CloudBees CI integration with Microsoft Entra ID

2 minute readSecurityAudit and compliance

Microsoft Entra ID (formerly Azure AD) is a cloud-based identity and access management service. It is designed to simplify and secure access to resources across your organization, whether on-premises or in the cloud. When integrated with CloudBees CI administrators can:

  • Control who can access CloudBees CI

  • Manage accounts in one central location

  • Grant users the ability automatically sign-in to CloudBees CI with their Microsoft Entra accounts.

To integrate CloudBees CI with Microsoft Entra ID:

  1. Configure Microsoft Entra SSO.

  2. Install the SAML plugin on your CloudBees CI instance.

  3. Configure single sign-on (SSO) options in the Operations center.

    1. From the Operations center dashboard, select Manage Jenkins  Security.

    2. Navigate to Security Realm and select SAML 2.0.

    3. Configure the following recommended settings as shown in the image below.

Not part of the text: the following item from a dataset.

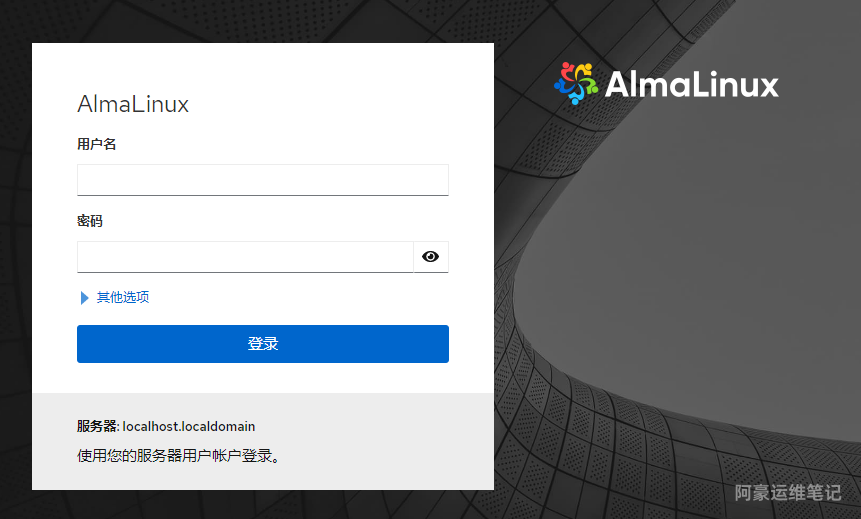
Task: Click blank white area above AlmaLinux heading
Action: pyautogui.click(x=262, y=66)
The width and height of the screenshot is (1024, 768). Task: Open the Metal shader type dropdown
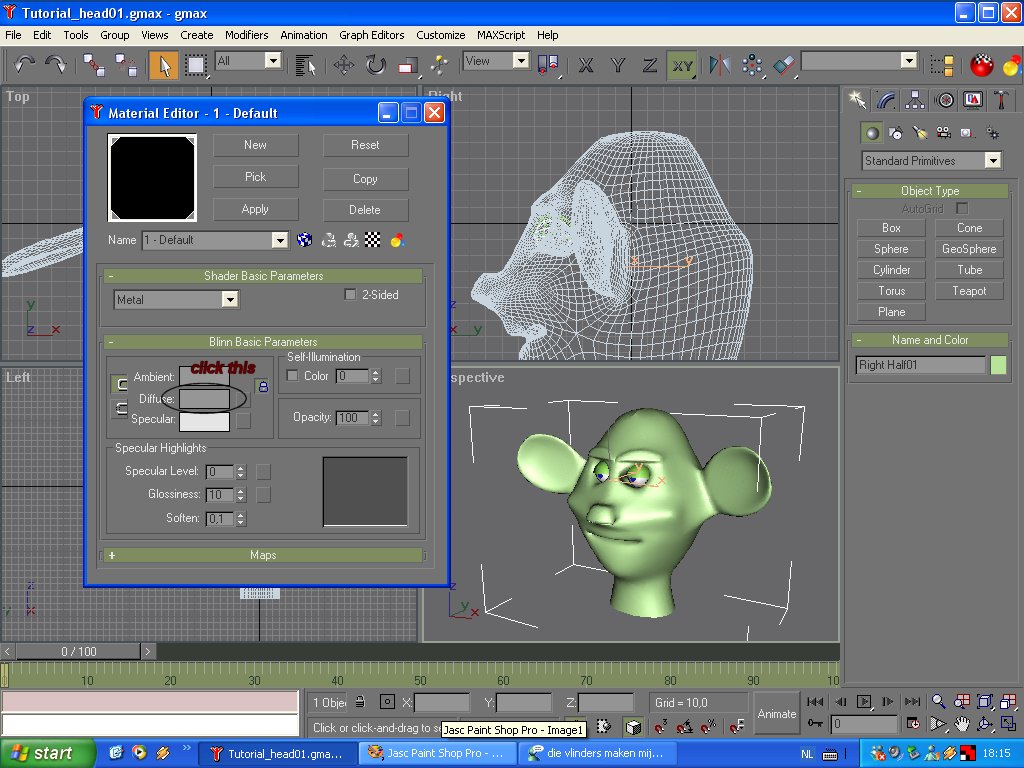(230, 299)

      Configure SAML 2.0 details
      Figure 1. Configure SAML 2.0 details
      Label Definition

      IdP Metadata

      The identity provider (IdP) Metadata in XML format. Download this metadata from Microsoft Entra ID and copy and paste into this field.

      This setting is not needed if the IdP Metadata URL value is configured.

      IdP Metadata URL

      The URL where the IdP metadata XML can be retrieved. This URL is provided by Microsoft Entra ID.

      Refresh Period

      The period of time (in minutes) to wait to refresh the IdP Metadata. Set the value to 0 to not update the metadata.

      Display Name Attribute

      Enter attribute name that contains the Display Name of the user set in the Microsoft Entra ID configuration.

      Group Attribute

      Enter the attribute name that contains the Groups of the user set in the Microsoft Entra ID configuration.

      Username Attribute

      Enter the attribute name that contains the User Name of the user set in the Microsoft Entra ID configuration.

      Email Attribute

      Enter the attribute name that contains the Email of the user set in the Microsoft Entra ID configuration.

      Data Binding Method

      Select one of the following redirection binding methods:

      • HTTP-Redirect - urn:oasis:names:tc:SAML:2.0:bindings:HTTP-POST

      • HTTP-POST - urn:oasis:names:tc:SAML:2.0:bindings:HTTP-Redirect

      Check supported binding redirection types of your IdP.

      Logout URL

      Enter the URL of your IdP where you want to be redirected once logged out.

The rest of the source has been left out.